Note
Access to this page requires authorization. You can try signing in or changing directories.
Access to this page requires authorization. You can try changing directories.
Overview
Azure Content Understanding analysis capabilities help you transform unstructured data into structured, machine-readable information. By precisely identifying and extracting elements while preserving their structural relationships, you can build powerful processing workflows for a wide range of applications.
The contents object with the kind document supports output for a range of different input files, including document, image, text, and structured files. You can use these outputs to extract meaningful content from your files, preserve document structures, and unlock the full potential of your data.

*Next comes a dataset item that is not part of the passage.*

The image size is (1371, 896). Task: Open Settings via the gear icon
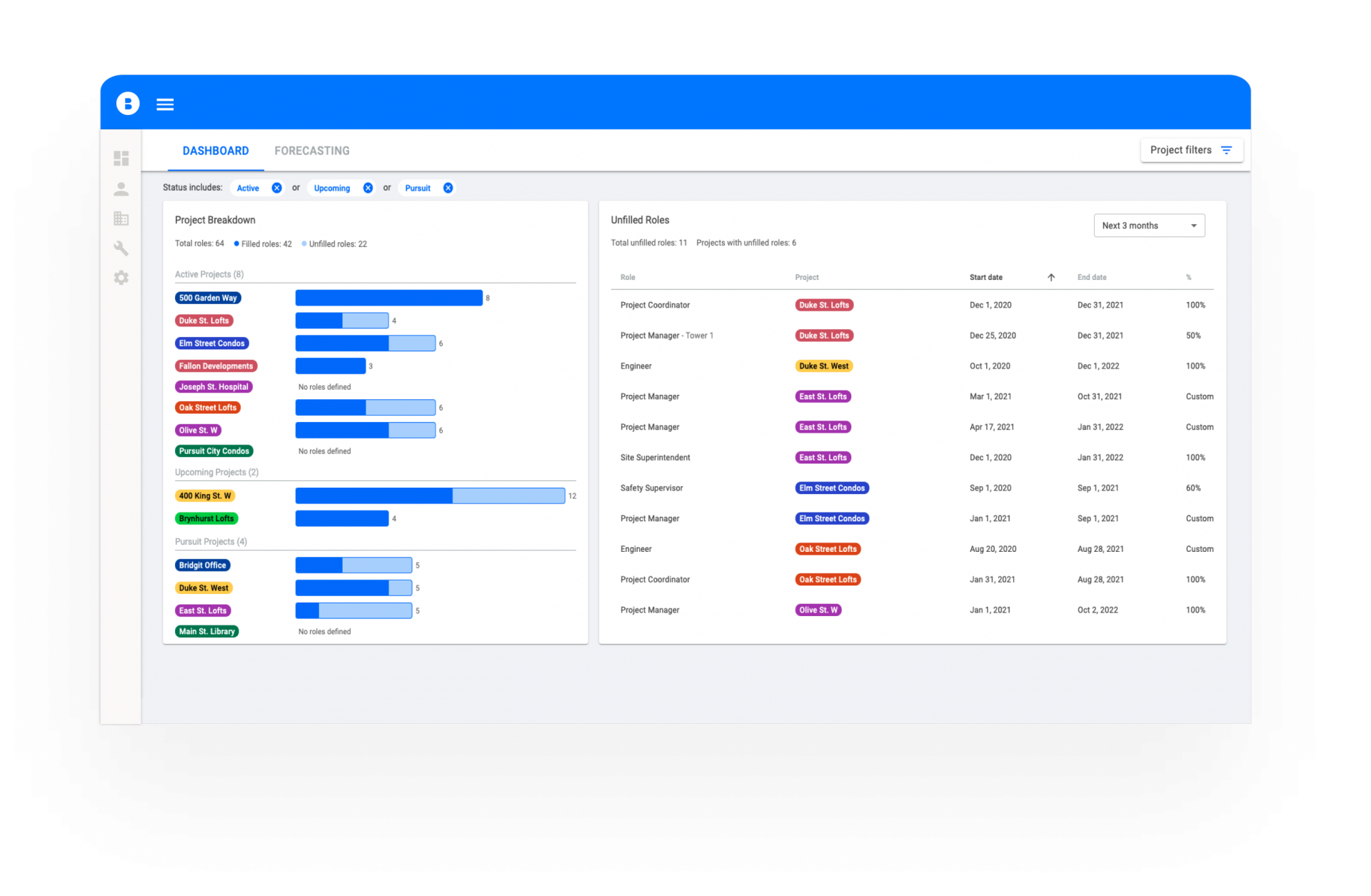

The document content kind includes output for input files like:
- Documents: PDFs, Word documents, PowerPoint presentations, and Excel spreadsheets
- Figures: Photos, scanned documents, charts, and diagrams
- Text files: Plain text, HTML, Markdown, and RTF
- Structured content: XML, JSON, CSV, and TSV files
- Email: EML and MSG message formats
For more information about supported file types, file size limits, and other constraints, see Service quotas and limits.
JSON response structure
The Content Understanding API returns analysis results in a structured JSON format. Here's the overall container structure:
{
"id": "10a01d32-e21e-46e3-bb5c-361375f184de",
"status": "Succeeded",
"result": {
"analyzerId": "my-analyzer",
"apiVersion": "2025-05-01-preview",
"createdAt": "2025-06-18T22:50:34Z",
"warnings": [],
"contents": [
{
"markdown": "# Example Document\n\n...",
"fields": { /* extracted field values */ },
"kind": "document",
"startPageNumber": 1,
"endPageNumber": 2,
"unit": "inch",
"pages": [ /* page-level elements */ ],
"paragraphs": [ /* paragraph elements */ ],
"sections": [ /* section elements */ ],
"tables": [ /* table elements */ ],
"figures": [ /* figure elements */ ],
"hyperlinks": [ /* hyperlink elements */ ],
"annotations": [ /* annotation elements */ ]
}
]
}
}
Document elements
You can extract the following document elements through document analysis:
- Markdown
- Page objects
- Document structure
Not all content and layout elements are applicable or currently supported by all document file types.
Markdown content elements
Content Understanding generates richly formatted Markdown that preserves the original document's structure. For this reason, large language models can better comprehend document context and hierarchical relationships for AI-powered analysis and generation tasks. In addition to words, selection marks, barcodes, formulas, and images as content, the Markdown also includes sections, tables, and page metadata for both visual rendering and machine processing. Learn more about how Content Understanding represents content and layout elements in Markdown.
Words
A word is a content element composed of a sequence of characters. Unicode Standard Annex #29 defines the word boundaries. For Latin languages, words might be split from punctuation even without intervening spaces. In some languages, such as Chinese, supplemental word dictionaries are used to enable word breaking at semantic boundaries. For more information, see Boundary analysis.
JSON example:
{
"words": [
{
"content": "Example",
"span": {
"length": 7
},
"confidence": 0.992,
"source": "D(1,1.265,1.0836,2.4972,1.0816,2.4964,1.4117,1.2645,1.4117)"
}
]
}
Selection marks
A selection mark is a content element that represents a visual glyph that indicates the state of a selection. Selection marks might appear in the document as checkboxes, check marks, or buttons. You can select or clear a selection mark, with different visual representation to indicate the state. Selection marks are encoded as words in the document analysis result by using the Unicode characters ☒ (selected) and ☐ (cleared).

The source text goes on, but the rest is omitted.